Galaxy smashups dominated early universe, study finds
and World Science staff
A new study has found that the biggest galaxies in the universe formed through multiple, grand smashups early in the history of the universe.
The discovery could help explain seemingly unrelated processes such as how massive black holes and stars came to be, according to the researchers, Christopher J. Conselice of The University of Nottingham, U.K. and colleagues.
The team used the deepest images taken by the Hubble Space Telescope to study galaxies when they were two billion years old. At that time, the universe is believed to have been about one-seventh its current age. Astronomers can look back at the universe as it was a long time ago simply by looking further out, because the light from distant places takes so long to reach us.
Peering into that early period, the astronomers found a swath of what they said were spectacular galaxy mergers. These mergers would lead to the creation of new stars from colliding gas clouds, the researchers said. The events would also probably feed and increase the size of black holes lurking in the centre of all galaxies, they added.
The work is helping to confirm what scientists have long suspected, Conselice said: massive galaxies form when smaller galaxies merge. “The most massive galaxies we see in today’s universe, which are passive and old, were once undergoing rapid mergers with each other,” he explained.
While distant galaxies have been studied for over a decade, it has been a mystery how they evolved into the galaxies we see today.

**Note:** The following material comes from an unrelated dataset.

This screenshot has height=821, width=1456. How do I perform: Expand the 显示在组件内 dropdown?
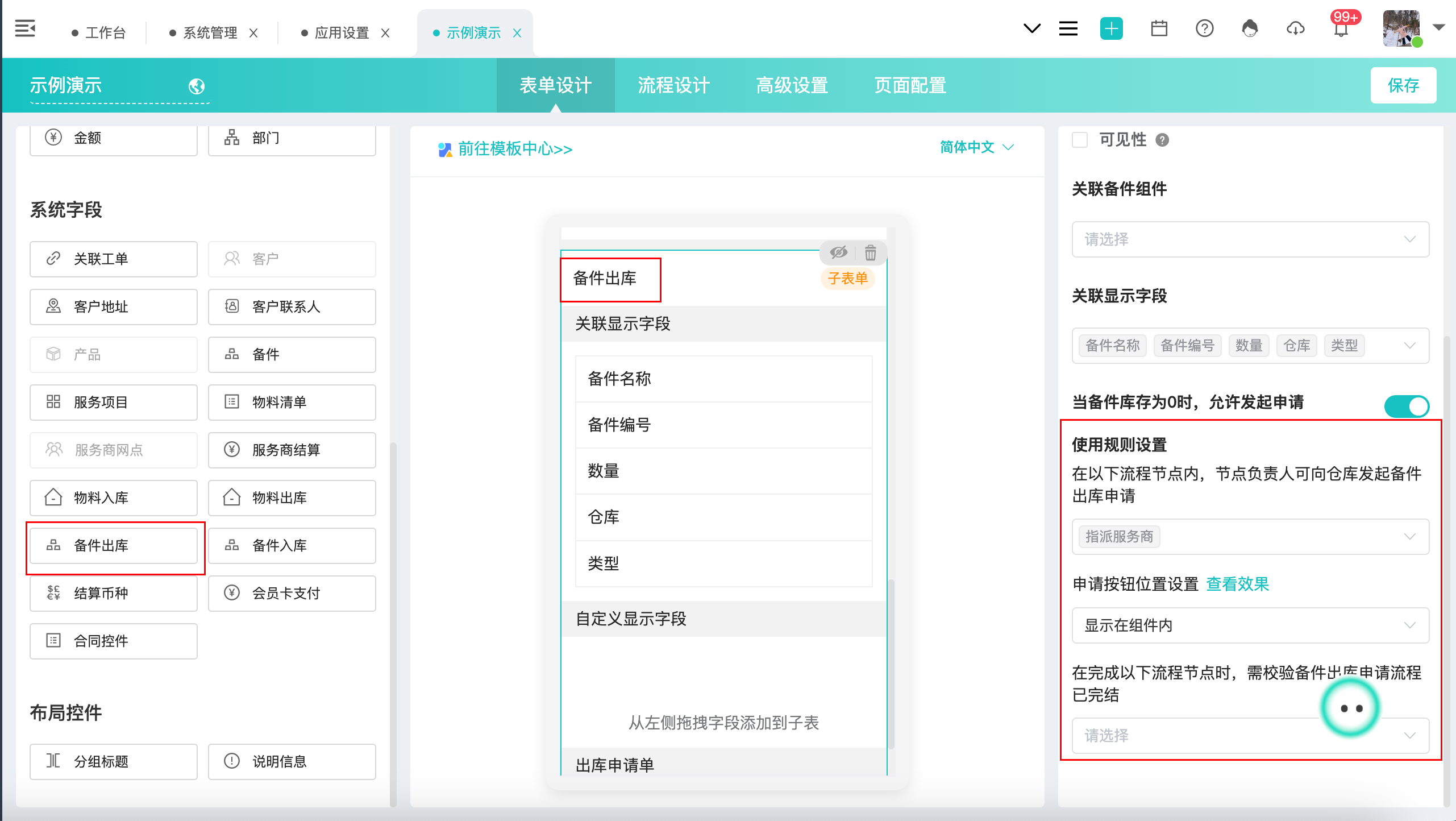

Young galaxies have very low masses and astronomers have long been puzzled by how these systems turn into massive galaxies.
Conselice said a typical massive galaxy in today’s universe has undergone four to five mergers.

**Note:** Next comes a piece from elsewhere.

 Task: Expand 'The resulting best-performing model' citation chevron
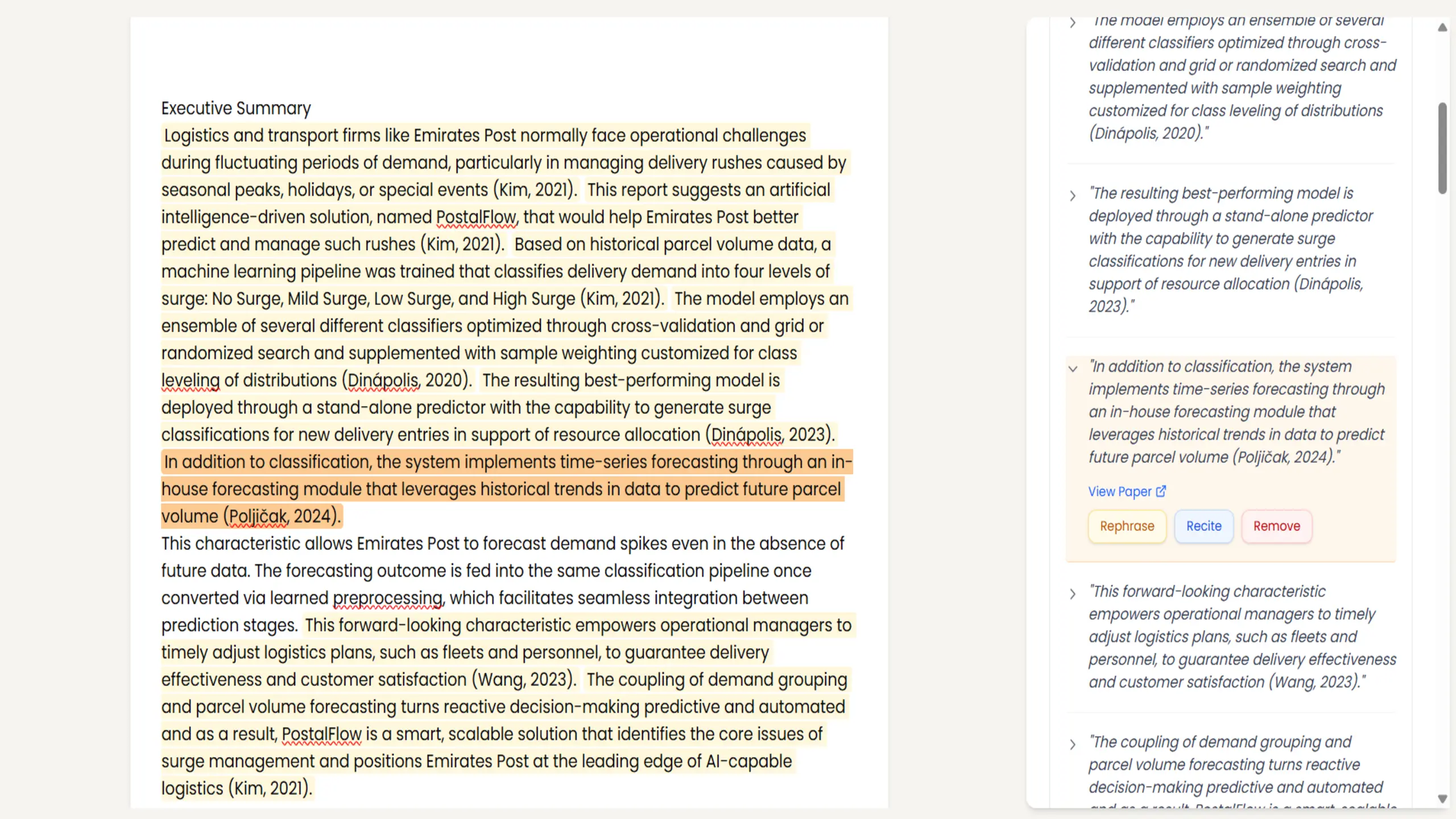1073,196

The mergers are rare today, with only about one per cent of galaxies merging, but 10 billion years ago, nearly all massive galaxies were undergoing mergers, he added. Moreover, almost all of the collisions occurred from the birth of the universe to about six billion years ago. The universe is estimated to be somewhere around 14 billion years old.

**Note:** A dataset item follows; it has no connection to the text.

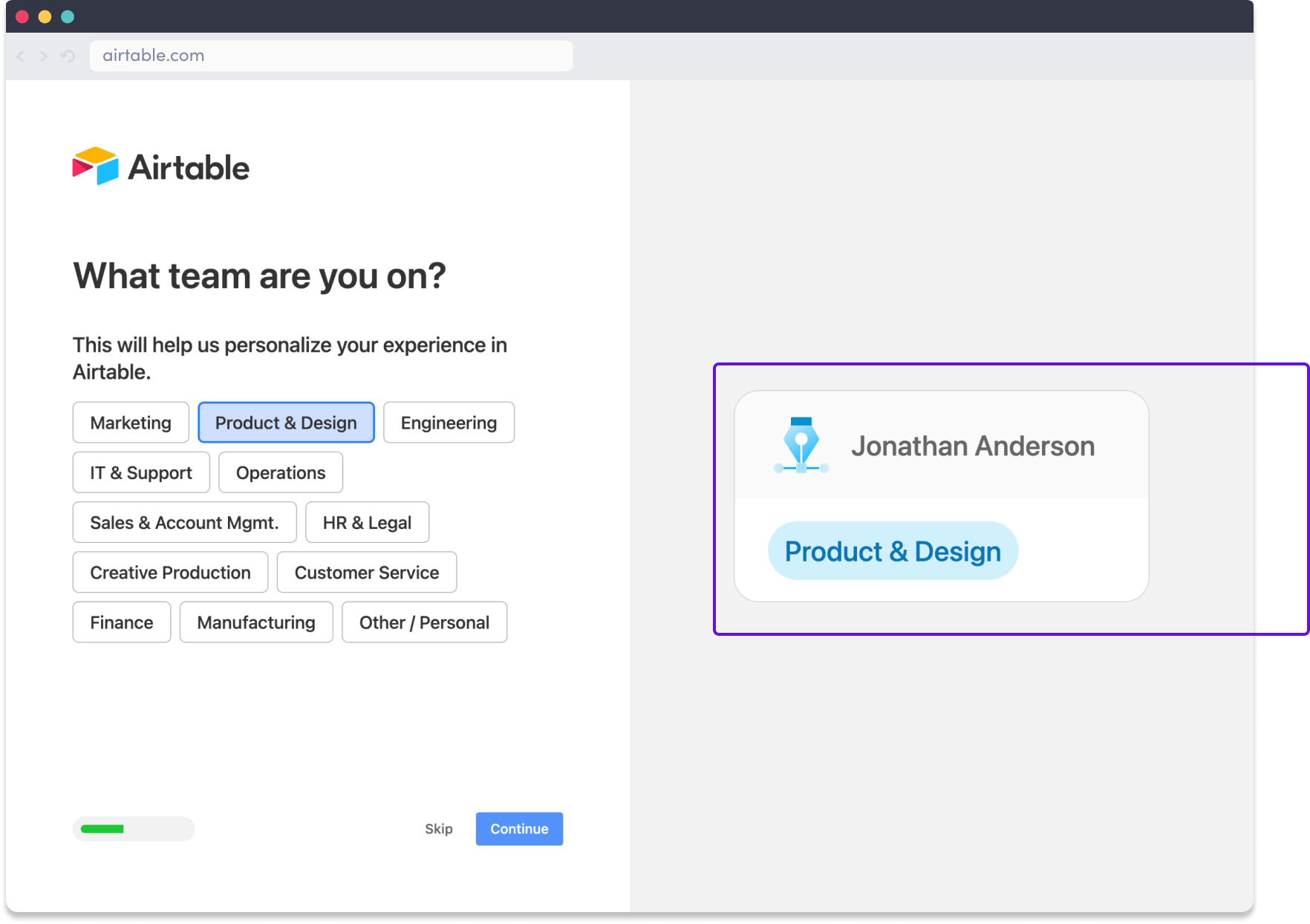Select the Marketing team option

(x=131, y=422)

Why it stopped is a puzzle, he said. “All this merging activity was somehow curtailed by an unknown process.”
The findings are published in the February 20th edition of the Astrophysical Journal.
The research may hold clues about the formation of our own galaxy, Conselice said. The Milky Way contains spiral arms, which aren’t thought to form through mergers. But at the centre of our galaxy is a huge, dense ball of stars called a bulge, featuring many old stars and a massive black hole. That probably formed through mergers, he said.
The research could also help astronomers to see into the Milky Way’s future, he added. Our galaxy will itself merge with Andromeda, our nearest neighbouring large galaxy, in about a billion years. This would see the destruction of the spiral disk and dramatically reshape our galaxy, significantly changing the positions of stars we see in the night sky, Conselice said.